Участок был унылым, неухоженным, и понадобится много лет, чтобы привести его в порядок и сделать пригодным для жизни. Зато отсюда открывается вид на сверкающее море: подкова Ялтинской бухты подчеркивалась квадратом белых зданий и темной зеленью остроконечных кипарисов. С моря тянет теплым ласковым ветром, и Антону Павловичу вспоминается запись в отцовском дневнике: «Благорастворение воздухов».
— А в Москве сейчас мороз, — вспомнил Чехов о ранней московской зиме, и по спине пробежал холодок. Над ним с карканьем кружились и рассаживались на каменные плиты стаи грачей. Их траурный вид совсем не гармонировал с крымской природой. Унылое карканье невольно переносило мысли в далекое, теперь опустевшее Мелихово. В памяти чередой пронеслись события осени 1898 года.

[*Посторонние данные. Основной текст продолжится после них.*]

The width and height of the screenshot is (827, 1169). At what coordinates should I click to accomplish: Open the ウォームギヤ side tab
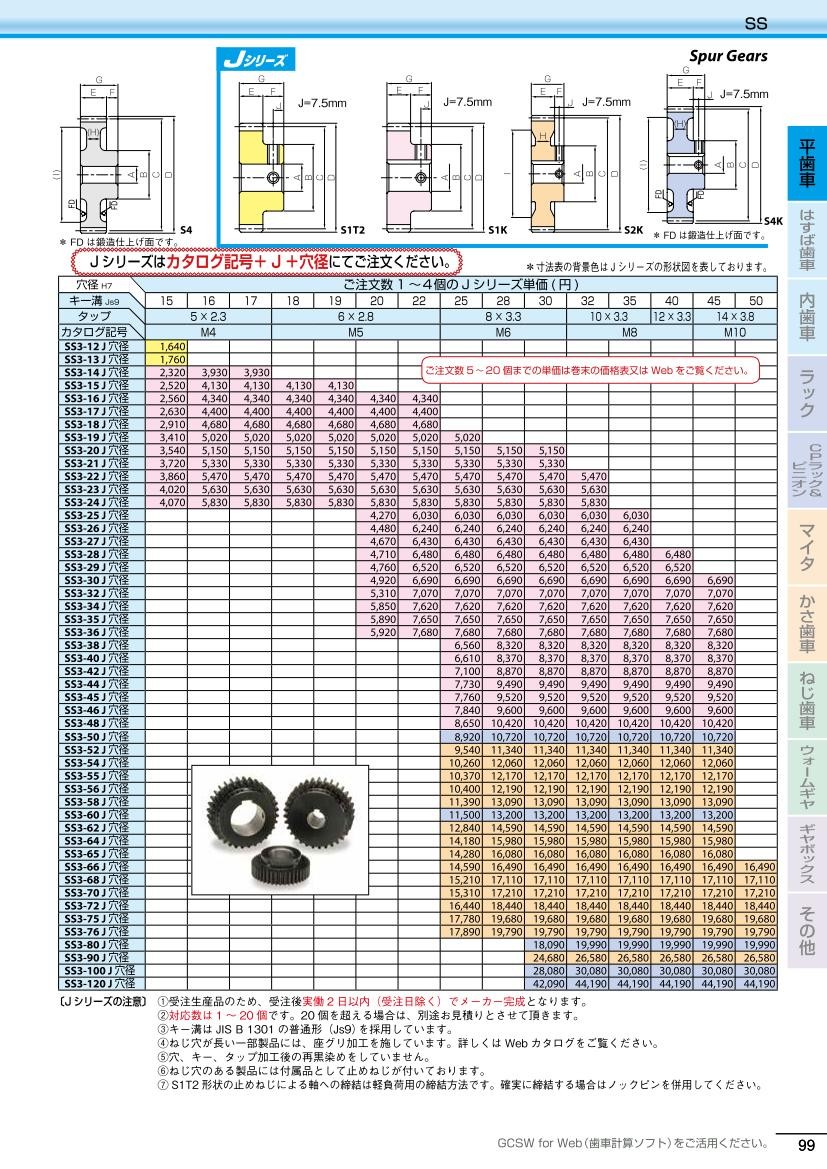click(x=807, y=779)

На Ивана-постного, когда в деревне начинают копать картошку, радостью расцвели лица крестьянских ребятишек: впервые открывалась школа в Мелихове. Правда, школьное здание только начали строить, вряд ли оно будет готово раньше будущего года. Но нетерпение ребят было так велико, что Чехов решил снять для школы большую избу-пятистенку в Воробьевской слободе около трактира. Земство прислало учительницу, совсем молоденькую девушку, только что окончившую Серпуховскую гимназию.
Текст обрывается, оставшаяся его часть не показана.